- Brief
Return the complete listing that follows, with each line reproduced exactly.

== Available records

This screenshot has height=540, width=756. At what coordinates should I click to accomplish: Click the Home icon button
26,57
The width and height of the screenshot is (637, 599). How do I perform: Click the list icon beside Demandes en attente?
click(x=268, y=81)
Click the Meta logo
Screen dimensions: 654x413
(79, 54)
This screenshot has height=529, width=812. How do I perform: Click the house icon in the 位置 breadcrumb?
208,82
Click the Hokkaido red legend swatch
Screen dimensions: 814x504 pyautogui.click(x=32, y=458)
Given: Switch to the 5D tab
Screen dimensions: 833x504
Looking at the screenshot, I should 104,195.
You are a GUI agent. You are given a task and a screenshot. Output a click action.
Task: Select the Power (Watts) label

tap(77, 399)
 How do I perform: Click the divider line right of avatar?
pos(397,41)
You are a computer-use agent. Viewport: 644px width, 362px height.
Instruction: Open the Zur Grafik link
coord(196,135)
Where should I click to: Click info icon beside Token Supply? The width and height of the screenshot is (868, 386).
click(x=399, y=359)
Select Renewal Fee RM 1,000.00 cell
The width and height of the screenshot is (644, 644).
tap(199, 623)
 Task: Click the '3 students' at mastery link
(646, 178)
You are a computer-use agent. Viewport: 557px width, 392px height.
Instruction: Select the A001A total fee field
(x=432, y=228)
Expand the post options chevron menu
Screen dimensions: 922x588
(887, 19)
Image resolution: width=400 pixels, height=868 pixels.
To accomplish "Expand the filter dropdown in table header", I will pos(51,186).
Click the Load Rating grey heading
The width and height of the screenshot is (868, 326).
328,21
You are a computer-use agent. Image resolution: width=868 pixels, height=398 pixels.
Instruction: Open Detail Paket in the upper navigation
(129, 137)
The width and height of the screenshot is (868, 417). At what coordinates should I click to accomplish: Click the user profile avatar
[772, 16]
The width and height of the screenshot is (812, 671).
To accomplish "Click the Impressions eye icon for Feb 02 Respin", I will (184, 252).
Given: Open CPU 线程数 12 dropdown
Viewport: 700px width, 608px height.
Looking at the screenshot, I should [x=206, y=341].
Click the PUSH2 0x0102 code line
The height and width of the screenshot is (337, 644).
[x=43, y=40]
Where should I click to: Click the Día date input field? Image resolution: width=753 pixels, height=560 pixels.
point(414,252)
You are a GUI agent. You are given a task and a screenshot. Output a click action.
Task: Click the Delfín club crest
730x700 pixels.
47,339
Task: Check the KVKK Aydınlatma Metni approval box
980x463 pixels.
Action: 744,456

====

- Exercise solution
This screenshot has height=540, width=756. At what coordinates should I click to accomplish: Click the Home icon button
26,57
The width and height of the screenshot is (637, 599). How do I perform: Click the list icon beside Demandes en attente?
click(x=268, y=81)
Click the Meta logo
Screen dimensions: 654x413
(79, 54)
This screenshot has height=529, width=812. How do I perform: Click the house icon in the 位置 breadcrumb?
208,82
Click the Hokkaido red legend swatch
Screen dimensions: 814x504 pyautogui.click(x=32, y=458)
Given: Switch to the 5D tab
Screen dimensions: 833x504
Looking at the screenshot, I should 104,195.
You are a GUI agent. You are given a task and a screenshot. Output a click action.
Task: Select the Power (Watts) label

tap(77, 399)
 How do I perform: Click the divider line right of avatar?
pos(397,41)
You are a computer-use agent. Viewport: 644px width, 362px height.
Instruction: Open the Zur Grafik link
coord(196,135)
Where should I click to: Click info icon beside Token Supply? The width and height of the screenshot is (868, 386).
click(x=399, y=359)
Select Renewal Fee RM 1,000.00 cell
The width and height of the screenshot is (644, 644).
tap(199, 623)
 Task: Click the '3 students' at mastery link
(646, 178)
You are a computer-use agent. Viewport: 557px width, 392px height.
Instruction: Select the A001A total fee field
(x=432, y=228)
Expand the post options chevron menu
Screen dimensions: 922x588
(887, 19)
Image resolution: width=400 pixels, height=868 pixels.
To accomplish "Expand the filter dropdown in table header", I will pos(51,186).
Click the Load Rating grey heading
The width and height of the screenshot is (868, 326).
328,21
You are a computer-use agent. Image resolution: width=868 pixels, height=398 pixels.
Instruction: Open Detail Paket in the upper navigation
(129, 137)
The width and height of the screenshot is (868, 417). At what coordinates should I click to accomplish: Click the user profile avatar
[772, 16]
The width and height of the screenshot is (812, 671).
To accomplish "Click the Impressions eye icon for Feb 02 Respin", I will (184, 252).
Given: Open CPU 线程数 12 dropdown
Viewport: 700px width, 608px height.
Looking at the screenshot, I should [x=206, y=341].
Click the PUSH2 0x0102 code line
The height and width of the screenshot is (337, 644).
[x=43, y=40]
Where should I click to: Click the Día date input field? Image resolution: width=753 pixels, height=560 pixels.
point(414,252)
You are a GUI agent. You are given a task and a screenshot. Output a click action.
Task: Click the Delfín club crest
730x700 pixels.
47,339
Task: Check the KVKK Aydınlatma Metni approval box
980x463 pixels.
Action: 744,456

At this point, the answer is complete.